§ **WHAT TO PRODUCE**
Every entry below has to appear again in your reply, word for word, but no picture may.

§ **EXTRACTED MATERIAL**
====

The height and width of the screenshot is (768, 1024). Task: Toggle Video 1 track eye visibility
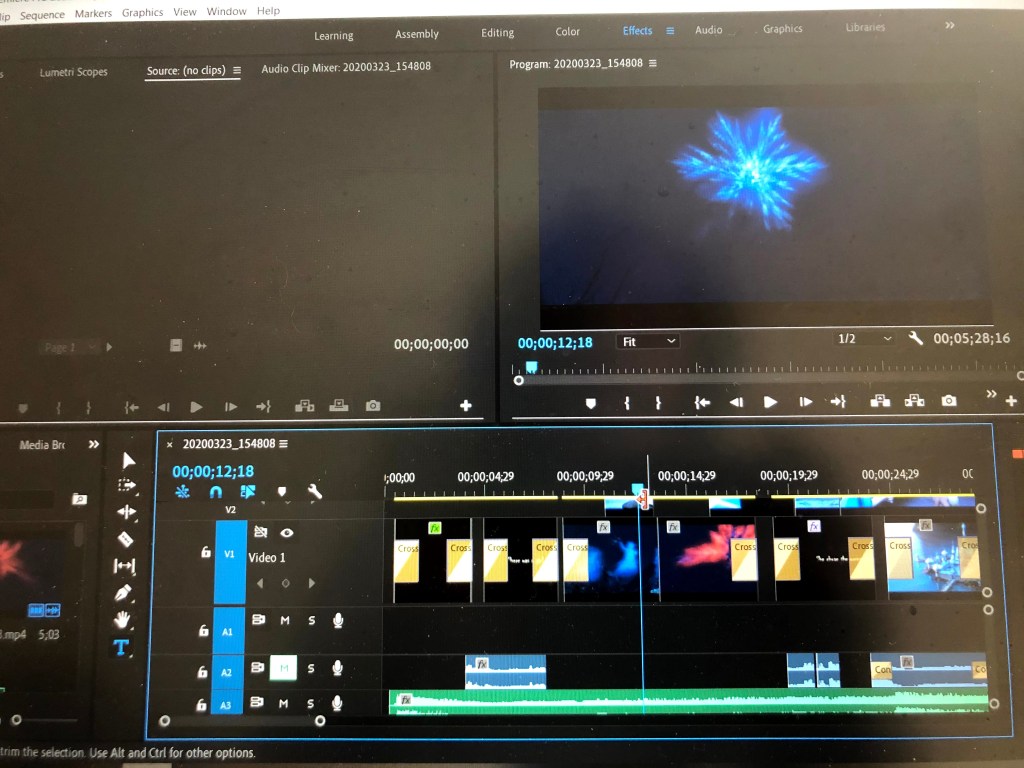(x=287, y=533)

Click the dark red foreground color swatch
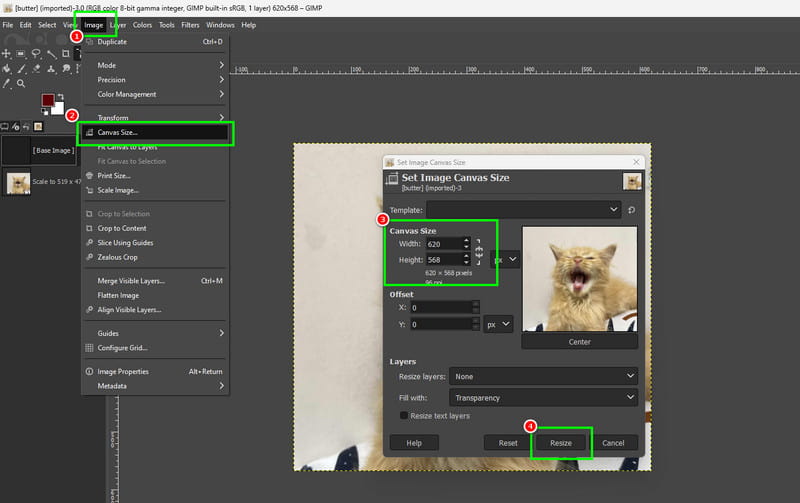[47, 100]
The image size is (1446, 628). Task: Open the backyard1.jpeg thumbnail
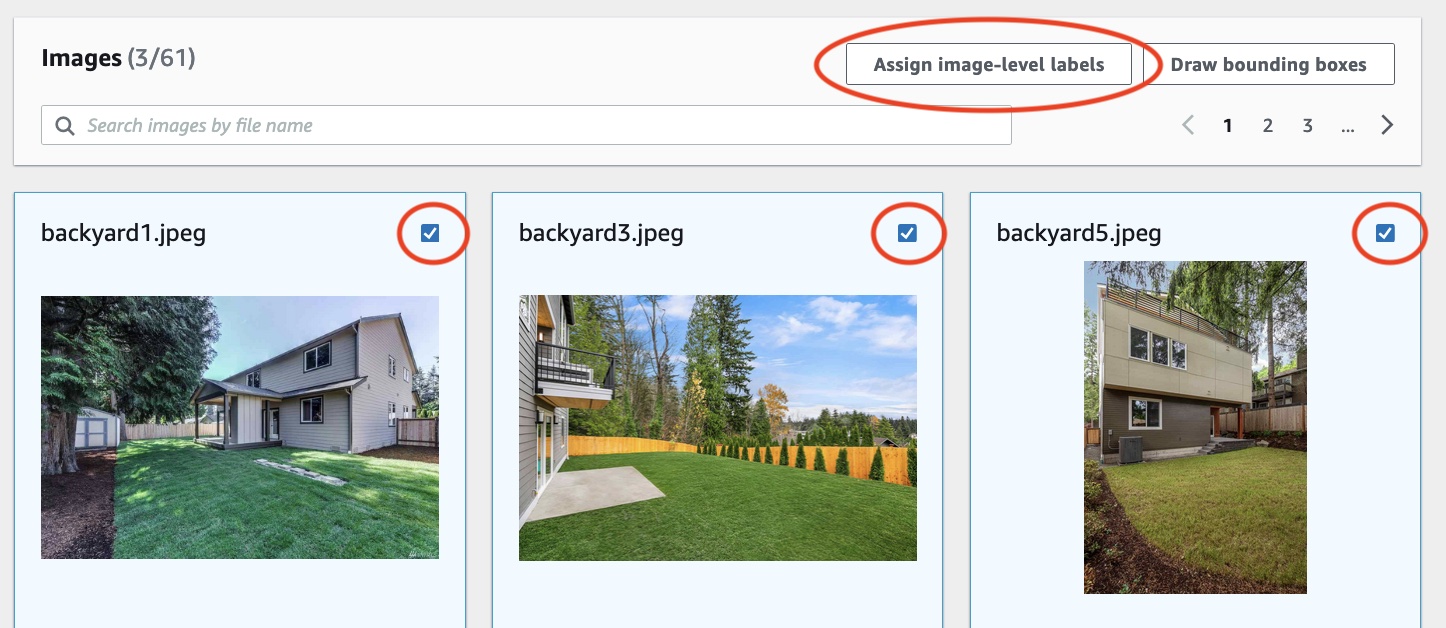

====

§ **SOLUTION TO THIS PROBLEM**
The height and width of the screenshot is (768, 1024). Task: Toggle Video 1 track eye visibility
(x=287, y=533)

Click the dark red foreground color swatch
[47, 100]
The image size is (1446, 628). Task: Open the backyard1.jpeg thumbnail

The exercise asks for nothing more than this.